### INSTRUCTION A
Name every Excel cell reference that appears in the equilateral triangle discussion.
### INSTRUCTION B
In the equilateral triangle discussion, find the words "Suppose ABC is" and output the text from there, stopping after "solution by Charlie)".
### INSTRUCTION C
Pick up the equilateral triangle discussion after its final sentence and continue it.

Suppose ABC is an equilateral triangle and P is a point inside the triangle, such that PA = 3 cms., PB = 4 cms., and PC = 5 cms.
Then find the length of the side of the equilateral triangle.

(In reply to Excel solution by Charlie)

In the queue someone brought up the possibility of the point lying outside the triangle rather than within it. That also has a solution:

Consider a triangle formed by the point and the nearest two points on the equilateral triangle. Its distances from the nearest vertices are 3 and 4 cm. If one side of the original triangle (the remaining side of the new triangle) is length s, then we can find angle a, adjacent to the length-3 side by the law of cosines: 4^2 = 3^2 + s^2 -2*3*s*cos(a). If we assume s is in Excel cell A10, we can put angle a in B10 with the formula =ACOS((9+A10^2-16)/(6*A10)).

Then the distance that should be 5 can be found via the law of cosines applied to the point in question and the points of the equilateral triangle that are 3 and (supposed to be) 5 cm away. The square of the side that is supposed to be length 5 is then 3^2 + s^2 - 2*3*s*cos(60+a), using degree measure. In Excel, in radian measure, we can place in cell C10 =SQRT(9+A10^2-6*A10*COS(PI()/3+B10)), and ask Solver that C10 be made into 5 by changing cell A10.

### DATA FOR REVIEW
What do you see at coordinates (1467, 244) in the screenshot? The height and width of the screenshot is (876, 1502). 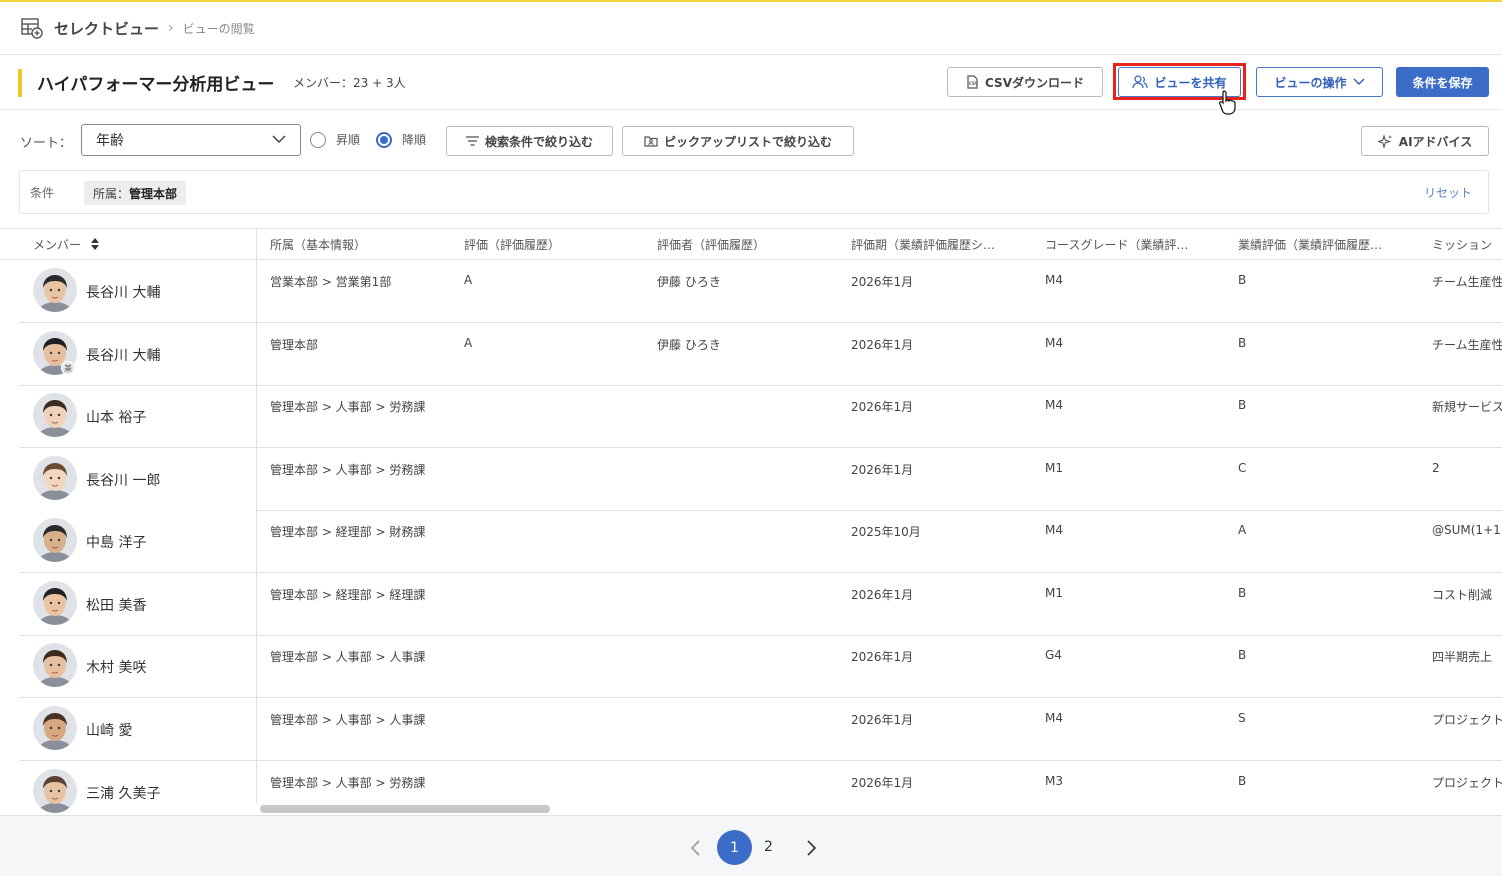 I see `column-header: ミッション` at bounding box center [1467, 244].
==
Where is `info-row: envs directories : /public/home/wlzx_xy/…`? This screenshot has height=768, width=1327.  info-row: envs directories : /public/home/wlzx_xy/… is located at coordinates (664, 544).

### ANSWER BOX A
A10, B10, C10

### ANSWER BOX B
Suppose ABC is an equilateral triangle and P is a point inside the triangle, such that PA = 3 cms., PB = 4 cms., and PC = 5 cms.
Then find the length of the side of the equilateral triangle.

(In reply to Excel solution by Charlie)

### ANSWER BOX C
This results in a side length of 2.053141571 cm--the length the side would have if the point that is 3, 4 and 5 cm away from the points in the equilateral triangle had been specified to lie outside the triangle.

This methodology would also have been possible for the original question, where angle a would have been subtracted from 60 instead of added, and the calculation would have been simpler, as it was here, with one fewer steps.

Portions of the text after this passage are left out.